Exercise goal: Continue the report text below on how YGITs in Germany approach learning, development and career paths, starting right after its final sentence.

Top of Reading text

8. Learning, development and managing a YGIT career path

 YGITs in Germany tend to be more focused on the future than YGITs in other places in Europe. The future of their company and the future of their career are intertwined. That has an impact on the value they place on the potential of their companies, and it also impacts how they manage their own careers. For instance, YGITs in Germany focus more on developing their skills than their European counterparts. When asked what might entice them to join another company, 33% selected a company that provides more concrete support for their career development, compared to the European average of 28%. Only 23% of respondents in Germany said that a promotion or better title would entice them to join another company. This may be partly due to an understanding that concrete support in career development may pay off more in the long term than a one-time promotion. 

When asked what they dislike about their current companies, 28% chose the lack of a clear career path, compared to 24% in other places in Europe, again pointing towards a future-focused perspective.

Almost a third (32%) of German survey respondents stated that their current company contributes financially to their education, 28% participate in external training organized by their company, and 28% have a clear career path mapped out by their company, all numbers that are significantly higher than the European average. Like with flexible work models, German employers seem to be responding to these employee preferences in the workplace.

Bottom of Reading text
Top of Data extracts

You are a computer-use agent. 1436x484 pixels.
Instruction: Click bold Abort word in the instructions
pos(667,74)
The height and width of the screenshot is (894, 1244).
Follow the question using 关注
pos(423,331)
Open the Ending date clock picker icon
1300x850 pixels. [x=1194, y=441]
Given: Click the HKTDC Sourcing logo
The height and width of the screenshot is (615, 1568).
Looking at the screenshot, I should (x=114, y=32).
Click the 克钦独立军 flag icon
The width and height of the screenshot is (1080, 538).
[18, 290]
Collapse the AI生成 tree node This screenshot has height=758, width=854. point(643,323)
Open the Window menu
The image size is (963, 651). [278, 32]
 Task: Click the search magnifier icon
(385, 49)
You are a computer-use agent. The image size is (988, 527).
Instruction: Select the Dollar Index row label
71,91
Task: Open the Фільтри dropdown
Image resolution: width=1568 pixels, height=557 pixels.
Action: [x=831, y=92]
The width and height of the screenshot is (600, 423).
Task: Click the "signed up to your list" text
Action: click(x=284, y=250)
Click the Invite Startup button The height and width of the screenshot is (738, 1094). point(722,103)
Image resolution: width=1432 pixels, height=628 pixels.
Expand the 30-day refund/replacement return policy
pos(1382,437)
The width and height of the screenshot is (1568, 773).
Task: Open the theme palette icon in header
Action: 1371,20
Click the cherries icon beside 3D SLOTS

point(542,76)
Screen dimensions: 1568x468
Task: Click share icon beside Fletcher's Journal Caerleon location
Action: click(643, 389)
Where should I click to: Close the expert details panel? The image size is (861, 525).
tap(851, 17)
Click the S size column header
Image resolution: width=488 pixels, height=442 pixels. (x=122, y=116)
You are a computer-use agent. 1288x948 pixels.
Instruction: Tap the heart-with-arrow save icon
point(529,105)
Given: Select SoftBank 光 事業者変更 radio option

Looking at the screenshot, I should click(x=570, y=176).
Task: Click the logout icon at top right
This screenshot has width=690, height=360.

Bottom of Data extracts

Response box:
Summary and conclusions

German YGIT are more satisfied with their experience in the workplace than their European counterparts and want to stay with their current companies. It seems that the current economic situation isn’t having the same impact on them as it is on their peers in other European countries. German YGIT are good company advocates and are invested in their company’s potential. Their future-focused approach drives them to prioritize career development and learning, something that employers can leverage in both branding and benefits. Last but not least, flexible work models are critical to young German workers in tech, but employers need to do more to meet their needs for interaction and opportunities to build relationships with their colleagues.